自从1988年第一代IGBT产品问世以来,目前已经进展到第六代产品,性能方面有显著的提升。目前IGBT发展主流是FS工艺(即FS-IGBT),而FS工艺中高能氢注入工艺在国外应用成熟,也是因为国外部分厂家起步较早,通常与低能核物理研究机构合作,工艺比较成熟,成本较低。国内没有这样的条件,只能购买国外价格较贵的设备来实现此工艺,由于价格昂贵,购买厂家较少。
发明内容
本发明针对以上问题,提供了一种用较低成本实现与高能氢注入IGBT的参数一致性,降低了设备依赖性的IGBT芯片及其背面实现方法。
本发明的技术方案为:包括金属层、BPSG钝化层、POLY层、栅氧化层、N+区和Pbody区,还包括从上到下依次设置的N-层、N缓冲层、N-衬底和P+集电极,所述N-层的厚度范围为4~150um,N缓冲层的厚度范围为5um~30um。
一种IGBT芯片的背面实现方法,包括以下步骤:
1)、在IGBT芯片的N-衬底上分别外延N缓冲层和N-层;
2)、进行IGBT芯片正面工艺;
3)、背面减薄:减薄截至在N-衬底内,减薄后进行去应力清洗,清洗后表面距离N缓冲层厚度0~20um;
4)、P+注入:进行P+注入并激活;
5)、背金:通过背面工艺生长背面金属电极。
步骤1)中,外延N-层的浓度范围为1E13~2E14,厚度范围为4~150um;N缓冲层的浓度范围为1E14~1E16,厚度范围为5um~30um。
步骤2)内的正面工艺为:
2.1)、光刻,刻蚀形成有源区,氧化形成栅氧,并淀积多晶硅;
2.2)、圆胞区光刻,干法刻蚀,形成圆胞区,硼离子注入并推结,形成Pbody;
2.3)、砷离子注入,退火激活,形成N+区;
2.4)BPSG淀积,引线孔光刻刻蚀,正面金属淀积,金属光刻刻蚀,形成正面电极。
本发明通过N-单晶片二次外延,外延层一为N掺杂(即N缓冲层), 外延层二为N-掺杂,在IGBT正面工艺完成后,进行后续减薄时减薄截至在衬底N-内,然后注入P+,实现IGBT背面结构。由于减薄在N-层内,N型掺杂总量因为减薄导致的偏差与高能氢注入的相同,因此,可实现与高能氢注入形成缓冲层的IGBT的参数(IGBT动静态参数特性,比如正向压降、开关时间、开关能量)相同。

● **所给材料**
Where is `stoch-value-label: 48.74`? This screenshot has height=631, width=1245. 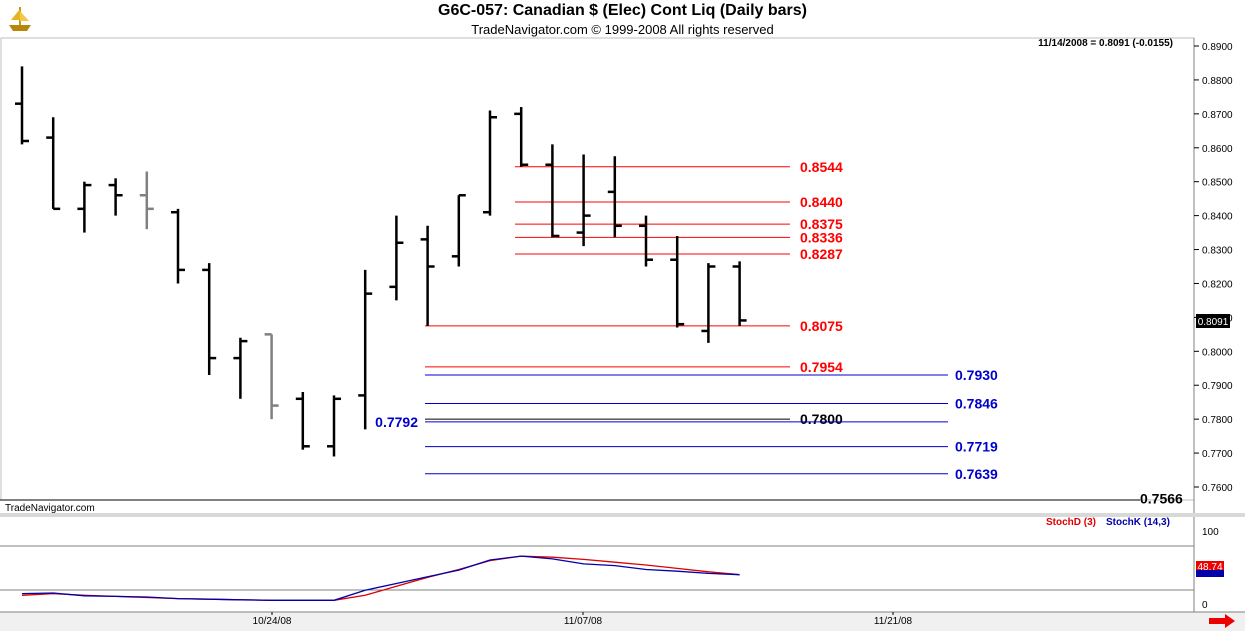 stoch-value-label: 48.74 is located at coordinates (1210, 568).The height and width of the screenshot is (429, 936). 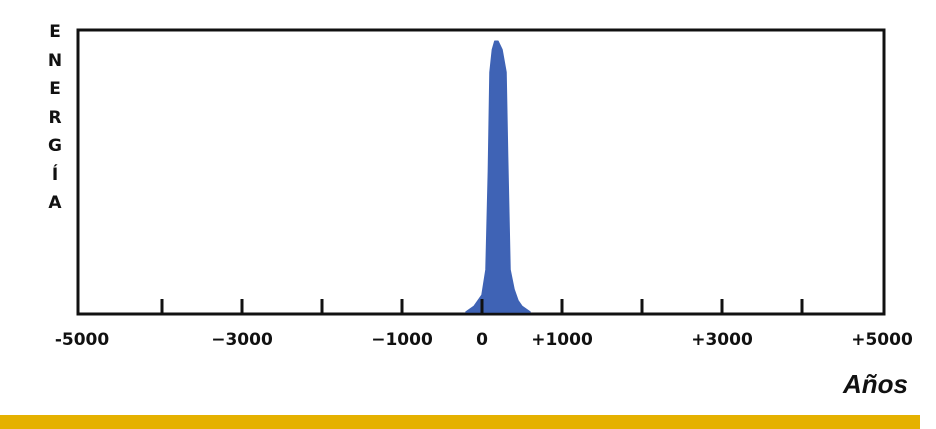 What do you see at coordinates (55, 174) in the screenshot?
I see `y-axis-label-letter: Í` at bounding box center [55, 174].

● **探究材料**
1) 根据选读文本，按从上到下的顺序列出IGBT芯片中依次设置的各层。
2) 请用两句话概括选读文本。
3) 将选读文本中的这句话译成英语："本发明针对以上问题,提供了一种用较低成本实现与高能氢注入IGBT的参数一致性,降低了设备依赖性的IGBT芯片及其背面实现方法。"

● **答案一览**
1) N-层、N缓冲层、N-衬底、P+集电极

2) 目前IGBT的主流是FS工艺，其中的高能氢注入工艺在国外较成熟，而国内只能购买价格较贵的国外设备来实现。本发明提出一种IGBT芯片及其背面实现方法：先在N-衬底上外延N缓冲层和N-层，完成正面工艺后，将背面减薄截至N-衬底内，再注入P+，从而以较低成本实现与高能氢注入IGBT相同的参数，并降低对设备的依赖。

3) To address the above problems, the present invention provides an IGBT chip and a method for implementing its back side, which achieve parameter consistency with high-energy hydrogen-implanted IGBTs at a lower cost and reduce dependence on equipment.